Unfortunately, it doesn’t. Ghidra doesn’t like the fact that there are so many null bytes so the file just gets treated as a DLL with literally nothing in it. I tried to remove the null bytes too just until it “felt right”, but even that wasn’t working.
The Search Ends - Grabbing The Flag
After consulting some people afterward, I found that, because of the paging at play here, I should have been using the vaddump plugin to investigate the Powershell process. I won’t explain everything about it because this has already been dragged on long enough, but I’ll link you to this Andrea Fortuna cheatsheet highlighting some basic usage, and this blog explaining what VAD is. To keep it very, very simple, vaddump will show up cleaner because it specifically looks at the VAD tree, which is a data structure that keeps track of various pages in memory. I’m checking Powershell not only because Goomba/st4ckh0und on the HTB discord said so, but because it makes more sense to check Powershell as that is the thing injecting the DLL, and is more likely to contain all of the bytes, properly.
Update - 5/20/22
So apparently I’ve gotten a few things wrong with my explanation, and even the author of the challenge also had a misconception that Goomba/st4ckh0und explained this morning/last night, and I thought it was worth interrupting this explanation to clarify some things up to this point.

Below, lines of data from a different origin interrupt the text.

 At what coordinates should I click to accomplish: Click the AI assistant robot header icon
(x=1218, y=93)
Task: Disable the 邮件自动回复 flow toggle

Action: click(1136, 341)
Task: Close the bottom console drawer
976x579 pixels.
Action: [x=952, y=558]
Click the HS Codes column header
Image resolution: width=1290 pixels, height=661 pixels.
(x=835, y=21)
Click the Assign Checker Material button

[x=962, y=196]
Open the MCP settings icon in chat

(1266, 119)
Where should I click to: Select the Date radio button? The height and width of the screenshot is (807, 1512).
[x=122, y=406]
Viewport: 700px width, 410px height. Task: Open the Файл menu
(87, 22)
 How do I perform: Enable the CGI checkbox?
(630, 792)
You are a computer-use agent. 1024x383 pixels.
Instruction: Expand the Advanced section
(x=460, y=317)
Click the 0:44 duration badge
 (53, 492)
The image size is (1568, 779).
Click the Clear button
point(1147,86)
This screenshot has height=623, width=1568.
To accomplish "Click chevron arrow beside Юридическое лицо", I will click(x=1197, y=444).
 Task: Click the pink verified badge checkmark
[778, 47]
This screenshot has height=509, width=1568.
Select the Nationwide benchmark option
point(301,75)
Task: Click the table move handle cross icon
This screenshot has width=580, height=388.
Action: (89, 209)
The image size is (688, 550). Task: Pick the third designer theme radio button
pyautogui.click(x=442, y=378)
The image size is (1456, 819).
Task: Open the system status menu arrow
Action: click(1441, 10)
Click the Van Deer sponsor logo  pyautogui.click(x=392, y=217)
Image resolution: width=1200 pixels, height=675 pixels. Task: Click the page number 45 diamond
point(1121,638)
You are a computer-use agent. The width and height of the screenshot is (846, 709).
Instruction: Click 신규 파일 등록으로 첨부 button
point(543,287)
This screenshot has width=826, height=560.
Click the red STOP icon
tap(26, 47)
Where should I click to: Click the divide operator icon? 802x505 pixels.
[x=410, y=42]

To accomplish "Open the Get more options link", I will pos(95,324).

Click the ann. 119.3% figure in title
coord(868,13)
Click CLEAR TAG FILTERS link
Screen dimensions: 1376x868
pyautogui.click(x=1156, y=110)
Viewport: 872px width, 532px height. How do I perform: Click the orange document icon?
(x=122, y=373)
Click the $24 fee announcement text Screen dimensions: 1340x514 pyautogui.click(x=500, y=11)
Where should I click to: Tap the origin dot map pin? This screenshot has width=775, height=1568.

(1) So, the memory dump approach actually does work if you use something like IDA. The reason vaddump works more nicely is because we’re dumping the virtual pages (which are aligned on a page boundary). When a PE file is loaded from disk, the in-file sections are written to these virtual pages, which is why the vaddump requires much less cleanup work.
When you dump it from memory like we were doing, we’re getting the raw binary data, as opposed to the desired PE file in it’s regular structure.
In conclusion, memdump still works, but you’re not actually dumping the DLL, you’re getting raw binary data as opposed to the full file. Hence, we see all of the null bytes in the middle that wouldn’t normally be there.
According to the author (thewildspirit), using dlldump with the --force option would have retrieved it despite the DLL not being present in the PEB list (due to how it was loaded, but I haven’t tested it, nor do I really plan to because it’s already taken me long enough to do this once :)
(2) Invoke-ReflectivePEInjection, the Powershell Script that injected the DLL, doesn’t actually do reflective DLL injection. I’ll let the screenshot explain.
It might seem overkill to draw that line, but obviously each method has different symptoms that will change exactly what you need to hunt for. This distinction is likely the reason it wasn’t easily discoverable by the malfind (or similar) plugin, as it wasn’t actually reflective, as many of the examples I was looking at online were able to use malfind/malfinddeep/etc. to locate the exact location.
Hopefully by this point, I’ve covered all of my bases and I’m more correct about stuff than I was before. If not, feel free to reach out and clarify. Back to your normally scheduled programming.
Back to the Lab Again
I’ll start by hunting down which of my vaddumps have the DLL inside it by running a quick one-liner.
I get two files back from it, and I’ll start with the one with the most occurences of the string, powershell.exe.3e74e488.0x01b20000-0x03b1ffff.dmp. I’ll use xxd to identify where exactly the DLL might be, based on the offsets identified by strings.
Also note that for this one, the magic bytes are actually there.
I’ll write another Python script to extract the DLL, tinkering with values until I have it just where I want it.
And drum roll for ghidra…
It worked! We have a clean decompile. Now, if we look at VoidFunc, we see many, many single characters/bytes that are eventually concatenated and called by WinExec. I’ll copy the bytes out into CyberChef, and move them around so that I can decode them to ASCII.
All that work, for a small encoded powershell command? I’ll copy the base64 string and decode it on the command line.
I’ve gotta say, this was the most disappointing result possible, but at least we’ve done it. I’m pretty sure we all learned something along the way.